Editor's Corner
One of the duties of an editor of an SAA publication is to prepare a
bi-annual report for the Board of Directors. I confess that, at times, I have
envied my fellow journal editors, because their reports often contain tables of
data that speak to rates of submission, acceptance, and rejection, or the
length of the review process, or some other somehow more tangible level of
accounting. In contrast, my Bulletin reports have been narratives about
the initiation of new columns or features, appointment of associate editors, or
other necessary, but more mundane, aspects of Bulletin production. My
long interest in the analysis of quantitative data in archaeology exacerbates
this perception of mine. And while I am aware that this envy is misplaced, and
that an overreliance on numbers without thinking about their meaning is often
the path to perdition, I nevertheless have persisted in my desire to have a
quantitative measure of Bulletin content.
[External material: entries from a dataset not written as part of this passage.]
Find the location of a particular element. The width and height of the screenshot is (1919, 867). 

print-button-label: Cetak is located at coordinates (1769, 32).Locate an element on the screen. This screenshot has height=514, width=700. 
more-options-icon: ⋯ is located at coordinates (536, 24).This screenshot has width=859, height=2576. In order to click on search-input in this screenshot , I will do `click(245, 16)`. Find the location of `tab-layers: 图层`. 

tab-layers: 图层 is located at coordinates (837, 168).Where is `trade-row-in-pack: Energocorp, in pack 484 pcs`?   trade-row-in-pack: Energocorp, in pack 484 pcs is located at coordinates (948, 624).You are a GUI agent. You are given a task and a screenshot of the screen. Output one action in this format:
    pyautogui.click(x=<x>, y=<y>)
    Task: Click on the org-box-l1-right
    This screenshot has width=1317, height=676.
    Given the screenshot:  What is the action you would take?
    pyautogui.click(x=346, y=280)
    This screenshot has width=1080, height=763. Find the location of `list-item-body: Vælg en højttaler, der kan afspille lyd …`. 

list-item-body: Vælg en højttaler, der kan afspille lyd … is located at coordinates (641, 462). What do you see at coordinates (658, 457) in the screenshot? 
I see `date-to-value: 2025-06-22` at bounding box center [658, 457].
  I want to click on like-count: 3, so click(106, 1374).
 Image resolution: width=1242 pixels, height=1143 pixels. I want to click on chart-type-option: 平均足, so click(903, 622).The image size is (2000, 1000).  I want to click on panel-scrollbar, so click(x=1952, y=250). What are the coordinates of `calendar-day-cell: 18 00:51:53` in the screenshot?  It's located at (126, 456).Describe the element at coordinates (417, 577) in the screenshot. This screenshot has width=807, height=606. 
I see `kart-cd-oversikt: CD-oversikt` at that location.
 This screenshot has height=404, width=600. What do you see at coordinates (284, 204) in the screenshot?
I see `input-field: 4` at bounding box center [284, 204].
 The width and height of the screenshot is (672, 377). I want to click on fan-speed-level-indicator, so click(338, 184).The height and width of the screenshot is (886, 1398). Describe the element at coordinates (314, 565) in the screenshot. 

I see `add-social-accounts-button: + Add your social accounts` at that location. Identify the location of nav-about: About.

The results of this effort are
presented in summary form on page 19. As you will see, I have classified the
content of the Bulletin from 1994 through 1997 into a number of
categories and counted the numbers of pages devoted to each of them. These
counts, expressed as percentages of the volume devoted to a topic, reveal a
number of interesting patterns about our publishing priorities, and are
compared to a series of priorities for Bulletin content I set for myself
when I took over as editor. Although I suppose these can be seen as
self-fulfilling (or self-serving) prophecies, the patterns are interesting, and
I hope you will get as much out of reviewing them as I did in generating them.